* What the task requires
I need the lines below from the one with "Task: Open the 应用开发 menu item" down to the one with "Image resolution: width=1568" reproduced exactly, both ends included, and nothing else.

----- The input

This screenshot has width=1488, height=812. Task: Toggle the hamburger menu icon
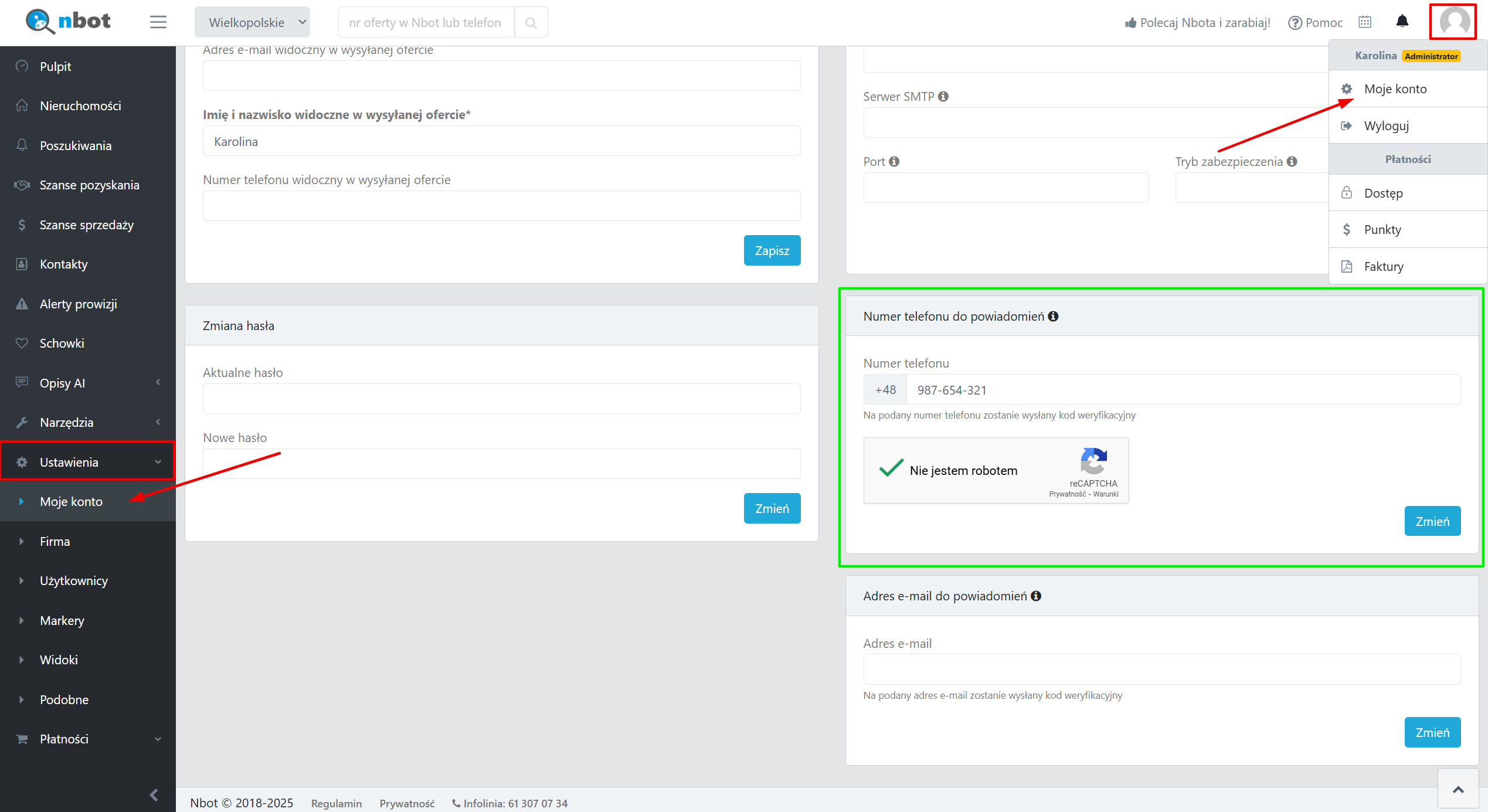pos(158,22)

----------
----- The input

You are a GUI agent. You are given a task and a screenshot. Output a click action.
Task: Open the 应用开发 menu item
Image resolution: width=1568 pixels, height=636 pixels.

----------

* Solution to this exercise
Task: Open the 应用开发 menu item
Image resolution: width=1568 pixels, height=636 pixels.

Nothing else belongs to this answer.